* **What to work on**
Extract every line from the rows below that contains the word "Describe", and list those lines.

○ ○ ○ ○

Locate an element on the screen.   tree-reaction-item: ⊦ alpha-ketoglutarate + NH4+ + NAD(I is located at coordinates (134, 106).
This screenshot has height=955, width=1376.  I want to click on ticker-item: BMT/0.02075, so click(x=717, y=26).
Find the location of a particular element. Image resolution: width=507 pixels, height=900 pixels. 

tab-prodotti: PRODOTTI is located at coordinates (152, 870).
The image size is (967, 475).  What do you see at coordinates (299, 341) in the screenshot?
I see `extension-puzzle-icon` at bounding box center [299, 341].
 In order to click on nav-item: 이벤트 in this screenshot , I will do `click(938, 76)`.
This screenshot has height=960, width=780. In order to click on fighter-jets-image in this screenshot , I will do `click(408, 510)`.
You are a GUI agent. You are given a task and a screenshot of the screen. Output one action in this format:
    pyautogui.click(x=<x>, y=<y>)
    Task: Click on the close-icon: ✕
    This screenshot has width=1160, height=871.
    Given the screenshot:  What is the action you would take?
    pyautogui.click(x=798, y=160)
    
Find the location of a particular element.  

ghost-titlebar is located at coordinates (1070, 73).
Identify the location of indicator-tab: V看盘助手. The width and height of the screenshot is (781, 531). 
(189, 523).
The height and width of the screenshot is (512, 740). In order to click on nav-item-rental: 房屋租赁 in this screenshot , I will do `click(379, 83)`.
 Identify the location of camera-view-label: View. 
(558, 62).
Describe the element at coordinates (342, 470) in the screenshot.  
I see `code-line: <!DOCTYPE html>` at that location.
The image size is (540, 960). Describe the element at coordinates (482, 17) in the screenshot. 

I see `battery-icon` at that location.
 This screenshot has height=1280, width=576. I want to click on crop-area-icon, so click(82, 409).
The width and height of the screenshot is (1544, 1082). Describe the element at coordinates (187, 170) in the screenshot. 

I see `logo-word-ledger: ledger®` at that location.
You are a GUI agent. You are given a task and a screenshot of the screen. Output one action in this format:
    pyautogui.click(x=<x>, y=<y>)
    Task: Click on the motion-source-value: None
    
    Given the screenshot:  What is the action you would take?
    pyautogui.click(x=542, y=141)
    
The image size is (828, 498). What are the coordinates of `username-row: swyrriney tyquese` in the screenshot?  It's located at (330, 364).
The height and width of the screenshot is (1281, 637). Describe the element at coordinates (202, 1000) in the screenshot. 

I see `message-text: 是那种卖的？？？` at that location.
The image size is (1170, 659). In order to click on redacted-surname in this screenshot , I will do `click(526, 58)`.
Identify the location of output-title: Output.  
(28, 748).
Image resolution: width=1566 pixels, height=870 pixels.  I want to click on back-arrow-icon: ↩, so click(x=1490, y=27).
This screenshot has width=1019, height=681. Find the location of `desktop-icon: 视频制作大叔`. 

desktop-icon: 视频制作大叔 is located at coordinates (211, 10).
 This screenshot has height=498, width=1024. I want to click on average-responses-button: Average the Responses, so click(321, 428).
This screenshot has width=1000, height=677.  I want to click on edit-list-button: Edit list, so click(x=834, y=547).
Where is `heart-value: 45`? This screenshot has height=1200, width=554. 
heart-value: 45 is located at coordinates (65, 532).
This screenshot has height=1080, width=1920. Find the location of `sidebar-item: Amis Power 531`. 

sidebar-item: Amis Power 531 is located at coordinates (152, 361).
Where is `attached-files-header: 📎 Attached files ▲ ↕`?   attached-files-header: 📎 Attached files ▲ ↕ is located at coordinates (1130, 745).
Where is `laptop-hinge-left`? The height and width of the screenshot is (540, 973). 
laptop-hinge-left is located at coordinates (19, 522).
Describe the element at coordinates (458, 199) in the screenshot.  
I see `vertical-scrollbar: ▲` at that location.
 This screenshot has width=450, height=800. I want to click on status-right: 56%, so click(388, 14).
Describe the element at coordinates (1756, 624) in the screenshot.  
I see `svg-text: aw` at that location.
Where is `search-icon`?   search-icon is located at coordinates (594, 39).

○ ○ ○ ○

* **Response to this task**
Describe the element at coordinates (342, 470) in the screenshot.  
The image size is (540, 960). Describe the element at coordinates (482, 17) in the screenshot. 
The width and height of the screenshot is (1544, 1082). Describe the element at coordinates (187, 170) in the screenshot. 
The height and width of the screenshot is (1281, 637). Describe the element at coordinates (202, 1000) in the screenshot. 
Describe the element at coordinates (458, 199) in the screenshot.  
Describe the element at coordinates (1756, 624) in the screenshot.  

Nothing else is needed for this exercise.